We all agree with that. He continued:

"I welcome the broad support for the idea that people in all parts of the United Kingdom should enjoy the same rights under the courts".-[Hansard, Commons 21/6/11; cols. 282-283.]

That is important because it has a strong bearing on the matter of certification.

Following that point, in the debate on 21 June, I find that Ann McKechin, a spokesman for the Labour opposition there, spent some time discussing the Supreme Court new clauses. She said:

"I would like to put on the record what principles should be followed in referring cases to the Supreme Court".

She continued:

"We believe that no one living in Scotland should have less access to the enforcement of their human rights than any other citizen living elsewhere in the UK".

Finally, she said that,

"it is important that people in Scotland should receive the same level of protection as everyone else ... It is important to have consistency of judgment, which is one of the parts of our judicial process".-[Hansard, Commons 21/6/11; cols. 285-288.]
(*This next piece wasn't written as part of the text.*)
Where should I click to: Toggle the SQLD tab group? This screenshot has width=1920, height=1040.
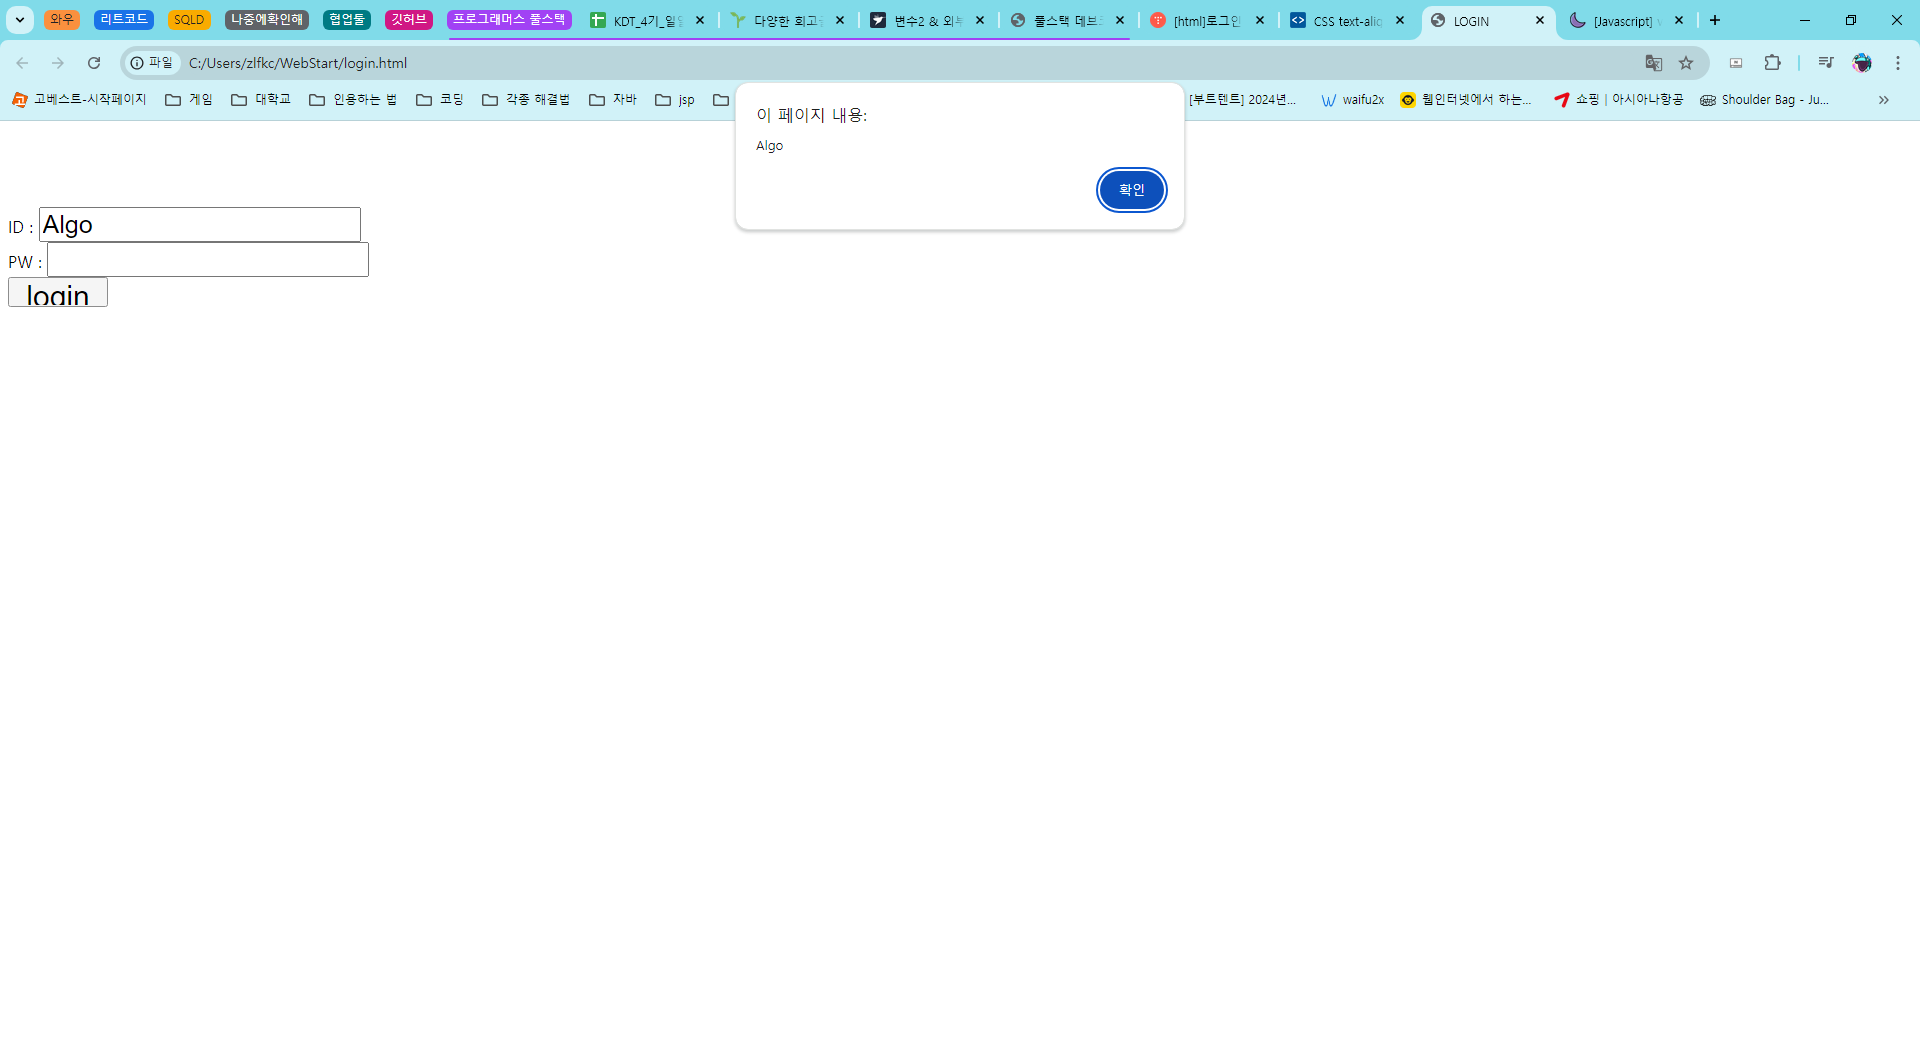click(x=188, y=20)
That is an important principle that underlines what we said-that we wanted consistency throughout the United Kingdom. We did not seek and we do not advocate uniformity. There has never been uniformity in the criminal process between the courts in Scotland and in England. They have gone different ways, with I hope no harm to the concept of providing a fair trial. We must have consistent interpretation of the human rights provisions, but not necessarily uniformity in how the law is applied in particular jurisdictions where we have quite different systems.

In relation to the matters of principle, I have suggested the correct thing to do. I am not quite sure where the suggestion originally came from but I certainly endorse it. When we make amendments in relation to criminal appeals, those amendments should not go into the Scotland Act 1998 but should go into the Criminal Procedure (Scotland) Act 1995. That is the principle adopted by the Advocate-General and I congratulate him on doing that because it is the right place. In a sense, the issue of criminal appeals in relation to Scottish criminal trials and human rights belongs properly either in the Human Rights Act or alternatively in the Criminal Procedure (Scotland) Act 1995, which deals with appeals. That error, which was made in 1998 in the Scotland Act, is now to be remedied.
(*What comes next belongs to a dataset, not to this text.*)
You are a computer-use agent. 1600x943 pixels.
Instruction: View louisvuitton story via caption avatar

It is important to note as a matter of principle that the functions of the Lord Advocate were retained functions, not devolved functions. That was one of the flaws that David Edward so eloquently exposed in his report, which showed that it was a mistake to treat the Lord Advocate's acts as devolution issues. The High Court of Justiciary was not in any sense devolved at all.

The other matter that I want to draw attention to as a matter of principle is that the only recent relevant change affecting the High Court of Justiciary over criminal appeals is the change made when a new obligation to respect the Human Rights Act and the convention rights contained therein was created in the Human Rights Act 1998; no other change was made in relation to the High Court of Justiciary. It was just an extension of a matter that they had to consider and, in respect of which, it was felt there should be an appeal to the United Kingdom court, for reasons that I support and we explained very fully in the report that I had the honour to act as chair for.

One other point of important principle-and I owe a great debt to Professor Neil Walker in this regard, who made the point very clear for us-is that when any supreme or appeal court sits, it should, so far as possible, be exercising different functions from the court below. It may examine the same question of law and have to revise the question, but, on the whole, you do not have different levels of courts in order to examine the same question. The higher court should be dealing with different questions from those dealt with by the court below.

Unfortunately, we have a grouping with a vast number of amendments, including the particular matters I have dealt with. In the mean time, in order to get Clause 17 out of the way and be sure that we are going ahead with Amendments 71 to 72K, I should sit down for the moment but come back to deal in detail with the particular matters that arise separately. I ask that this clause should not stand part.